How can you keep it clean? Over the next few days, I will be posting some tips on how to construct WordPress blogs and sites that are Arachno-centric (grin). Here’s a quick teaser. The next post will involve the structure of the index page. You can expect it within a day or two.
Before you read it, here is some homework…go take a look at MOST WordPress blogs and see how they are currently structured. Evaluate how they do in the search engines. Google their posts. Google the titles of their pages. And Google for the keywords that are in their title tags…
How are they doing?
OK, now take a look at my next post once I post it…(grin)
Speed now a factor in search results? Well…kinda
April 12, 2010
With Matt Cutts’ announcement that the speed your website loads at is a factor (albeit a small one) in ranking on Google, my guess is that we are going to see a lot of people doing the right thing for the wrong reason. What am i talking about?
Why SHOULD you want your pages to load fast? Well, because that is a HUGE factor in keeping readers and more importantly keeping them happy.

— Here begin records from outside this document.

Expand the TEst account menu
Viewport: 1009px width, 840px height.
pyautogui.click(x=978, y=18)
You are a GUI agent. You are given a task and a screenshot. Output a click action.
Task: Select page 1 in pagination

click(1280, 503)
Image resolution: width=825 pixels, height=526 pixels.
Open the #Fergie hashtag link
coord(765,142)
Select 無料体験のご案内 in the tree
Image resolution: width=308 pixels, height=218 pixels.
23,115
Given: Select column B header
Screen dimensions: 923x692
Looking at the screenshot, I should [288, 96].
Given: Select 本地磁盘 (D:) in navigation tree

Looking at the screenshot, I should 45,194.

Period. Point. End of Story. This is WAY less ambiguous than the question of why should you write every page about 1 subject and make it clear what it is about. (Write for the reader and NOT for the Search Engines…). This is common sense.
Even at that, Google gave us clear signals that this was coming.

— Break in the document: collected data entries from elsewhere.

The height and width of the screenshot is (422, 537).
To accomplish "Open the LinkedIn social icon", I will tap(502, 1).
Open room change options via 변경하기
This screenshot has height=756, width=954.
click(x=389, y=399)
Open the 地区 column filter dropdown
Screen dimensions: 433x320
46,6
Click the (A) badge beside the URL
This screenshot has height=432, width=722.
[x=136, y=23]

That all said, some people will now have a renewed focus on speed for whatever reason. They want to know…how does this impact me. While it is too new to provide a definitive answer for sure outside of conjecture based on statements from Google (and that ain’t my style), here are my empirical observations to date and I will be adding more as I go along.
Google APPEARS to be using this as a ranking factor mostly on the slowest of sites, and far less as a factor among sites with reasonable load times. So the thing to do is to look at your load times in Google Webmaster Tools under “Performance”, see how your major pages are doing and work on the slow ones to speed them up. Google also provides links to other useful speed tests.
In WordPress, this may mean caching plug-ins, less images on a given page, lighter images all around, etc, etc…you may even opt for better hosting, but something to keep in mind is this. Better hosting is usually LESS of a factor in speed than is poor construction of the theme / site.
I will be detailing some how to’s in the near future so that you can pick up the pace of page loading.